Quinacrine staining in ciliary epithelial cells. (A) PE and NPE cell layers fluoresced brightly (arrow) in tissue sections of the ciliary body of an albino rabbit injected i.p. with quinacrine. The PE layer lies closest to the stroma (S) whereas the adjacent NPE layer faces the aqueous humor (AH); both layers stain intensely. Both layers of the ciliary epithelium from rabbits injected i.v. with quinacrine, or incubated in quinacrine also stained intensely (not shown). (B) The NPE cells of bovine tissue incubated with quinacrine showed particulate staining that was brightest on the apical membrane of the cells, facing the PE cells. PE cells did not clearly display fluorescent granules, but the densely packed melanin granules could have obscured the dye. (C) Particulate staining was observed in melanin-free cultured PE cells incubated in quinacrine. Cultured NPE cells (not shown) showed a similar pattern and intensity of staining. (Magnification bars: A, 100 μm; B and C, 25 μm.)

Figure 2

Hypotonically triggered release of ATP from cultured bovine NPE (A) and PE (B) cells. Extracellular samples obtained from cells bathed in hypotonic solution (▪) showed an increase in ATP concentration whereas samples from cells bathed in isotonic solution (○) did not. ATP was normalized to the 10-sec isosmotic measurement for each set of experiments. Separate dishes were used for each time measurement (n = 5–10).

Figure 3

Degradation of externally added ATP by ciliary epithelial cells. ATP (1.2 μM) in isotonic solution was added to dishes of NPE (A) or PE (B) cells at t = 0, and a sample of extracellular solution was removed at the time indicated. Separate dishes were used for each time point.

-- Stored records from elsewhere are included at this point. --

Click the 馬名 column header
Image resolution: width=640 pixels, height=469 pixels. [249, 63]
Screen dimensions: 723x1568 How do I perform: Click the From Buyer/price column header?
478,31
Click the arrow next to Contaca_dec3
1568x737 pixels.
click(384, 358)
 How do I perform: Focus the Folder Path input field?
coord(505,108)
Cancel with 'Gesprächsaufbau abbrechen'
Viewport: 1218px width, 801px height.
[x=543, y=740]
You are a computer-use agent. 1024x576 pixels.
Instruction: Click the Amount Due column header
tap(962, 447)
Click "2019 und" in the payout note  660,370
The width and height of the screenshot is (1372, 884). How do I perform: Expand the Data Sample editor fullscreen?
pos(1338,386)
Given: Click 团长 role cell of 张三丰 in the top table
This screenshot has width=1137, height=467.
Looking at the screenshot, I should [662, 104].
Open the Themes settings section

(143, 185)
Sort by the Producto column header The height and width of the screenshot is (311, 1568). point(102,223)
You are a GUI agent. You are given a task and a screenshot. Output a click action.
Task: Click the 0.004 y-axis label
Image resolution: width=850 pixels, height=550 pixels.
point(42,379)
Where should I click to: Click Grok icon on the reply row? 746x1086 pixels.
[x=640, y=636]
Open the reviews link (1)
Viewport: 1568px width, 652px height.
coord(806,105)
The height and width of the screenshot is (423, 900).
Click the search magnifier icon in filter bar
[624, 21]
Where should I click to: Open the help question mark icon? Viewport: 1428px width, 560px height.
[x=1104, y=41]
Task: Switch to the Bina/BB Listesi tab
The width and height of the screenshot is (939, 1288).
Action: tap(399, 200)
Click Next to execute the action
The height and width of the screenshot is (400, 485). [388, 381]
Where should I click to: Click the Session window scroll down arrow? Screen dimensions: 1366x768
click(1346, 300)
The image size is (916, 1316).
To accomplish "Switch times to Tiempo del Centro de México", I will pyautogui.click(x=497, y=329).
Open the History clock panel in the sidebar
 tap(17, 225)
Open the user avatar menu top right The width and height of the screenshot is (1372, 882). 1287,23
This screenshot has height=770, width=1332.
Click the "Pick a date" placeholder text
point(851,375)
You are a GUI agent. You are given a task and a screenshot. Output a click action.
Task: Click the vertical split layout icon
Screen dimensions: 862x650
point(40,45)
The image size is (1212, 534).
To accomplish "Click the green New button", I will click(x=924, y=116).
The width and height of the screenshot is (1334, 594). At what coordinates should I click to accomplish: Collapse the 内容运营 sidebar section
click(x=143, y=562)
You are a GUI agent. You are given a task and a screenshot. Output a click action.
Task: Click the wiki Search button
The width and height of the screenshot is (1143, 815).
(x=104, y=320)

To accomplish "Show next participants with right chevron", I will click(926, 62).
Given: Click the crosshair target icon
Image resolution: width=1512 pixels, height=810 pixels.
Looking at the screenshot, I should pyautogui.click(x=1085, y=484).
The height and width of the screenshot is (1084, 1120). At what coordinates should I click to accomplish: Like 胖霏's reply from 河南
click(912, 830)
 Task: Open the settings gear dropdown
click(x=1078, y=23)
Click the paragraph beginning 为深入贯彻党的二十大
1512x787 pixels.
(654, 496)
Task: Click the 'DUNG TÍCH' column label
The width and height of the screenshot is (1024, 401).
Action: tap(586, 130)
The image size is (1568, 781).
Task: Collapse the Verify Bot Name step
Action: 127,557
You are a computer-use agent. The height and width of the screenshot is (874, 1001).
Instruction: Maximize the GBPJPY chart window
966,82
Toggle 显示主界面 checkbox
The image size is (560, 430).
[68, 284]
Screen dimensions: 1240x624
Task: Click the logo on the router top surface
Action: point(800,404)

ATP was degraded at a lower rate (P < 0.05, n = 4–5) in isotonic containing only 1 μM Ca²⁺ and Mg²⁺ (A, □, τ = 19 ± 1 min) rather than 1.3 mM Ca²⁺ and 0.5 mM Mg²⁺ (A, •, τ = 8 ± 1 min; B, τ = 9 ± 2 min).

Figure 4

Manipulation of ATP release from cultured NPE (A) and PE (B) cells. ATP release in isotonic solution (Iso) was not triggered by a cAMP-stimulating cocktail. Hypotonic solution (Hypo) led to an increase in ATP that was blocked by 100 μM NPPB, but unaffected by 10 μM tamoxifen (TMX), 100 μM glybenclamide (Gly), 100 μM verapamil (Ver), or 500 μM DPC. DIDS (100 μM) increased ATP levels. (∗ = different from hypotonic levels, P < 0.001). The vehicles had no significant effect. ATP concentration was normalized to the mean hypotonic level for each day’s experiments.